What is expected
Convert everything from the line containing "Click the 网校通 diamond icon" down to the line containing "Click the lucky" into a two-column CSV headed instruction and location, one row for each thing asked paired with its answer. Put each field in quotation marks and replace line breaks with spaces.

----- Items -----

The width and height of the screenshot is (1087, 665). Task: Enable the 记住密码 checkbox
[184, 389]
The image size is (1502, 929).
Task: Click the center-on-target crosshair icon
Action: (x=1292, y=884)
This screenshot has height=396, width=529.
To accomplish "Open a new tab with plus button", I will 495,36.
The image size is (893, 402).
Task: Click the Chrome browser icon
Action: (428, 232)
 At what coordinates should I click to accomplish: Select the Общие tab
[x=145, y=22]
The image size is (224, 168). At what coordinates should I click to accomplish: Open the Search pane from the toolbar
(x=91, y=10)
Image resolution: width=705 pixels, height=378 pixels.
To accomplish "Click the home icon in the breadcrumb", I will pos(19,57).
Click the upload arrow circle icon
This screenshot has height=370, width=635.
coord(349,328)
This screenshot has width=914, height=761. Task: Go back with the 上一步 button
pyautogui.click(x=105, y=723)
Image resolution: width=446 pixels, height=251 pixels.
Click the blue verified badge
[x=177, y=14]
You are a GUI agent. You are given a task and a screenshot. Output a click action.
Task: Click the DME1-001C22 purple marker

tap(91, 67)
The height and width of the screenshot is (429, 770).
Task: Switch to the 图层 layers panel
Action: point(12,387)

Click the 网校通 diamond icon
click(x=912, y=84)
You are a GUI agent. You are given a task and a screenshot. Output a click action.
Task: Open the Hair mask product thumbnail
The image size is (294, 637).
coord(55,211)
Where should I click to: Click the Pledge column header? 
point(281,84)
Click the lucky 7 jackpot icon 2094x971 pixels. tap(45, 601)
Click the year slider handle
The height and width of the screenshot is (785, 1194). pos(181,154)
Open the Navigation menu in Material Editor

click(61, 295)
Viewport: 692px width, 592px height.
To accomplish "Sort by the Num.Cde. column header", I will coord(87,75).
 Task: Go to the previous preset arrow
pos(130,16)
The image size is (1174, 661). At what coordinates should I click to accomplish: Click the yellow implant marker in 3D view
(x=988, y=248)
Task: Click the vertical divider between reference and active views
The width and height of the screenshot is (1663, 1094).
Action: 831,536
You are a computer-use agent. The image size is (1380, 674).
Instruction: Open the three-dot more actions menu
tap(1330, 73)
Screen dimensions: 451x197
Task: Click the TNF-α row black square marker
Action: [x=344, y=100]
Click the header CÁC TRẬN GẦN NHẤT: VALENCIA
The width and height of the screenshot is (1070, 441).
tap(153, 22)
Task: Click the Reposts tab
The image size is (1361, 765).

-----

Task response
instruction,location
"Click the 网校通 diamond icon","click(x=912, y=84)"
"You are a GUI agent. You are given a task and a screenshot. Output a click action. Task: Open the Hair mask product thumbnail The image size is (294, 637).","coord(55,211)"
"Where should I click to: Click the Pledge column header?","point(281,84)"
"Click the lucky 7 jackpot icon 2094x971 pixels.","tap(45, 601)"